The human hand is the organ that allows distingue humans from other animal species. It is able to perform sophisticated movements, use objects as tools, interact with the environment and communicate with others. Manipulation is therefore fundamental in the development of motor and cognitive skills. Tactile perception and human sensorimotor coordination are two key aspects of human grasping and manipulation that current prostheses are still unable to reproduce, despite notable technological advances in the field of robotics and prosthetics. Understanding the mechanisms of sensorimotor coordination requires the study of the ways in which movements performed with a well-defined objective use the information perceived by the sensory system.

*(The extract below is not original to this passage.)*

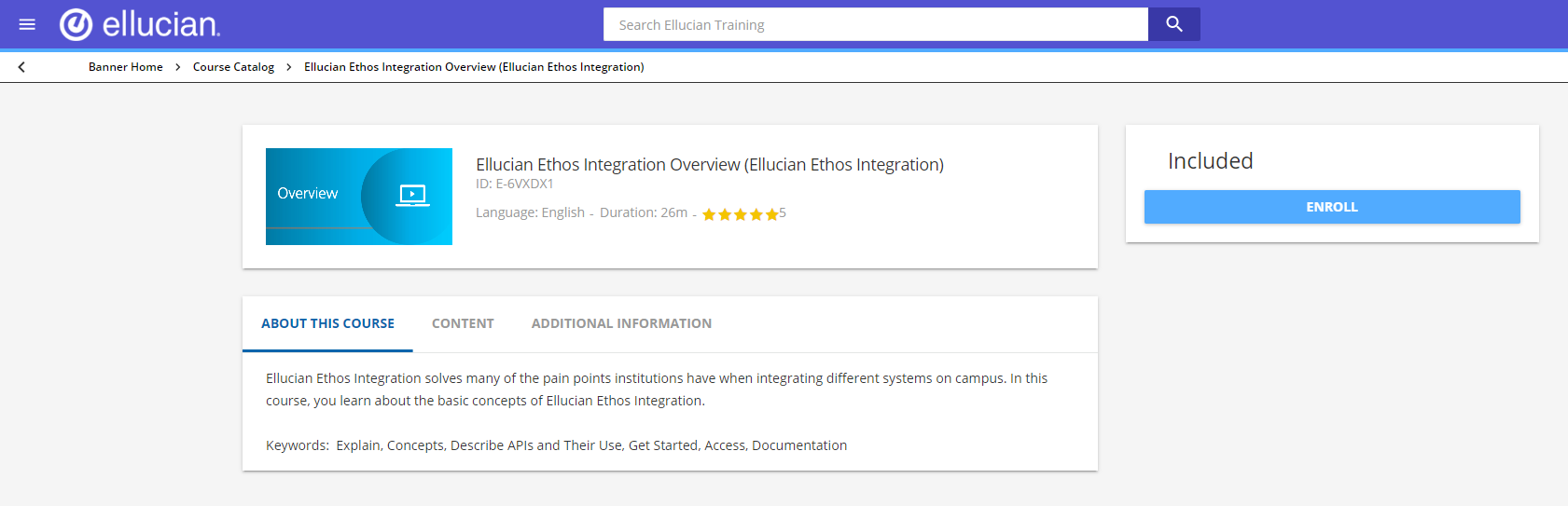Image resolution: width=1568 pixels, height=506 pixels.
Task: Select the first rating star
Action: (x=709, y=214)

One of the main challenges of ingengineers and roboticists is to reproduce human manipulation capabilities in upper limb prostheses, designed and manufactured to have form and function as similar as possible to those of the natural limbs. In consideration of all this, the PPR2 project aims to continue with scientific, technological and clinical advances on prosthetic systems for the upper limb, with particular reference to development of advanced interfacing and control solutions to improve performance in activities of daily living and make such systems more accessible, also pursuing the objective of contributing to the development of devices that are as "Made in Italy" as possible.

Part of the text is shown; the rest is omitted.